By Steven Struhl, ConvergeAnalytic.

You can now efficiently determine the appeal of many thousands of alternative Web site configurations, thanks to the new life machine learning methods have breathed into a mostly dormant analytical approach. Before we get into how this works, let’s look at what we can do. For instance, here is a slightly disguised Web page. There many elements that could be varied, and in the simplified example in Figure 1, there are five.

Figure 1: Elements to be varied and evaluated in a Web page

Two of these elements are varied in five ways and the remaining three in four ways. This gives us a total of 5 x 5 x 4 x 4 x 4 possible combinations, or 1,600 possible configurations.

Clearly, we cannot test all these.  But using the approach we will discuss, we could determine the value of all possible combinations, using just 20 precisely designed variants. We will show a summary of results later. This method clearly surpasses traditional A/B testing, where perhaps 4 variations would be the maximum.

How this works

This approach rests on using experimental designs. These designs allow us to vary many factors simultaneously and then untangle the effects of each change accurately. The august (but much faded) underlying method is full-profile conjoint analysis. This approach was hailed as a tremendous advance in the 1970s, because it could accurately measure the impact of changing products’ features and prices. It had far better predictive accuracy than other approaches, such as scaled ratings, and led to many successful product and pricing changes.[1]

However, conjoint later was largely abandoned, in part because it could measure relatively few features or changes in features. That is, the size of experimental design must expand as we measure more variations in those features. Conjoint also required each person to do a complete experiment. That is, each study participant would see as many varied product offerings (or product profiles) as the experiment required, and would evaluate each.

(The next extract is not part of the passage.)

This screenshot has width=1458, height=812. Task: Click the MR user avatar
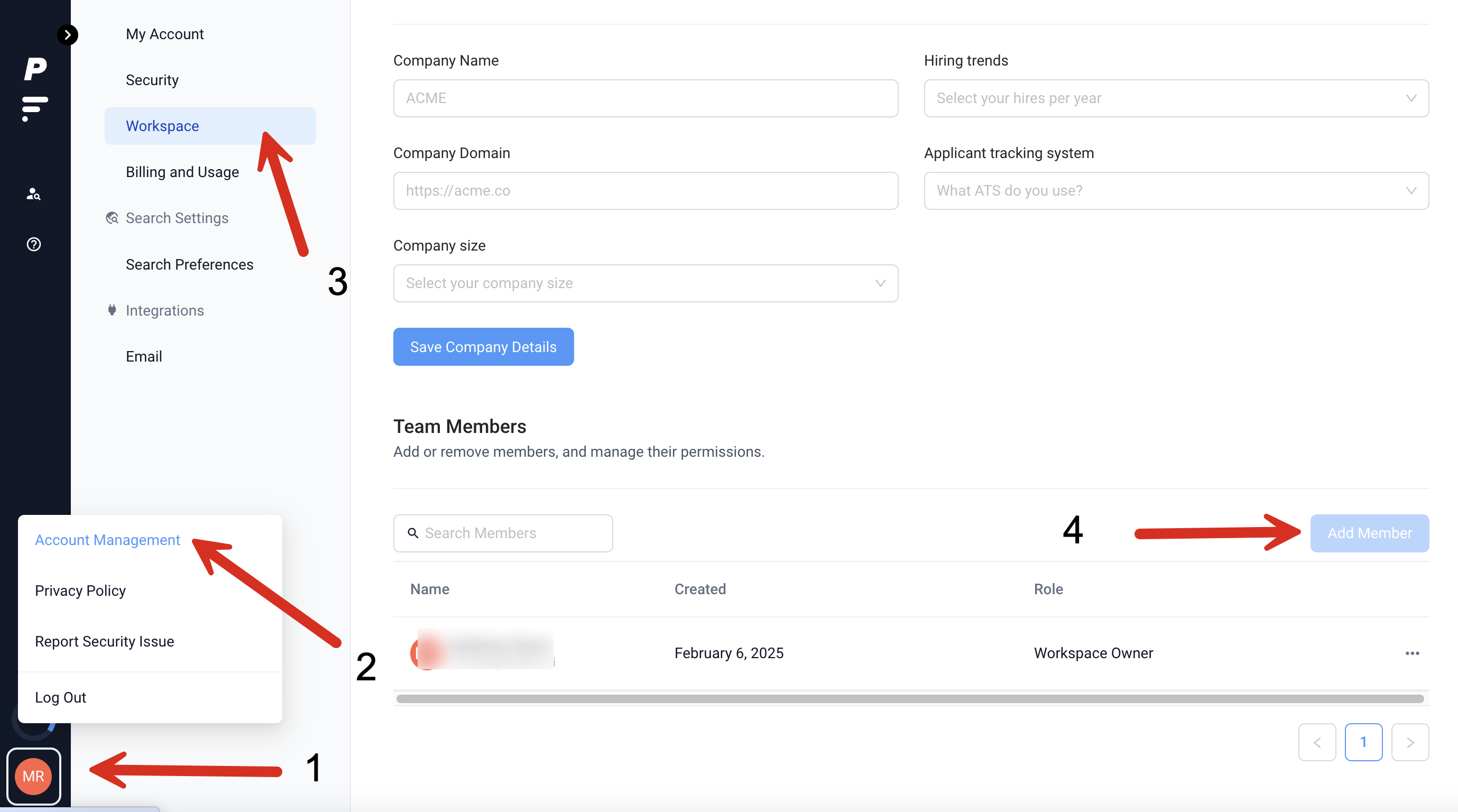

For instance, eight features or attributes, each varied in three ways, would require 18 runs in the experiment—or 18 product profiles. This would allow us to measure 3 7 or 2187 possible variations. Most people will not sit still for evaluating many more product profiles than this.  But often this was not enough for complex products or services.

Also, another modeling method, discrete choice modeling, supplanted conjoint. Discrete choice modeling allowed the evaluationof products and services in the context of competitive offerings. This is far more realistic than evaluating single product profiles in the absence of competitors, and so conjoint analysis was largely shelved.

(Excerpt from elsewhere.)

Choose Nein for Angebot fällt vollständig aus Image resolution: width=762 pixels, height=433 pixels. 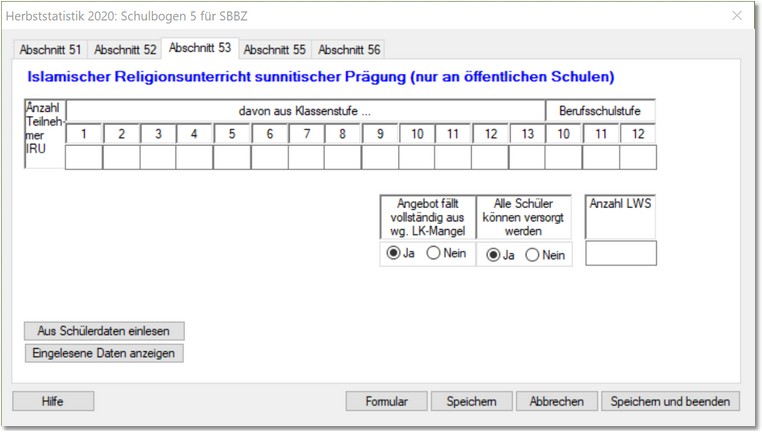(x=433, y=253)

Conjoint analysis never gained much traction with improving communications or service offerings,perhaps becauseit was so strongly associated with optimizing products. Yet it made sense to use it for these purposes.  The goal in working with messages, for instance, could simply be finding the best combination of elements so that a message best appeals to intended audience.

The problem of experiment size was a last impediment. This was overcome with the use of a machine learning method, Hierarchical Bayesian Analysis. This method provides highly accurate estimates by learning from the data where an individual’s responses are spotty or missing.

The details are mind-bending in their complexity, but here is an overview. In each spot where an individual has missing or scant information, the method draws a sample from others. This sample may also be compared to the individual for similarity. This estimate is stored, then another sample is drawn and the original value is updated. This is repeated for each item that needs to be estimated for each person, with the older estimates getting progressively less weight. After tens of thousands of runs, these estimates will settle into fixed values. Each item being estimated will have a value for each person, based on what the procedure has learned from the rest of the data.

This may seem almost magical and like it cannot possibly work—but it has been tested in real-world applications for over 20 years.It does involve many millions of calculations—and can make even the speediest computer work nonstop for hours. Still, if done correctly, Hierarchical Bayesian analysis is at least 95% accurate compared to what would emerge with complete data, with person doing half an experiment.[2]Since experiments can be split among people, highly complex problems can be analyzed, such as a Web site where 12 or more elements each are varied in several ways.

Figure 2 gives summary results for the Web site. The most appealing combination can be seen easily. The units are utilities, which are abstract measurements. They are compared at the ratio level.

In the real analysis, there were more attributes.Their values derived from actual behavior, withthe baseline measurement the stickiness of the pages as people encountered them. Stickiness is the length of time until people clicked off the page. This must be measured carefully to weed out people at the very low end who might have visited by mistake, and those at the very high end, who might have stopped (for instance) to answer the phone or put out a small kitchen fire.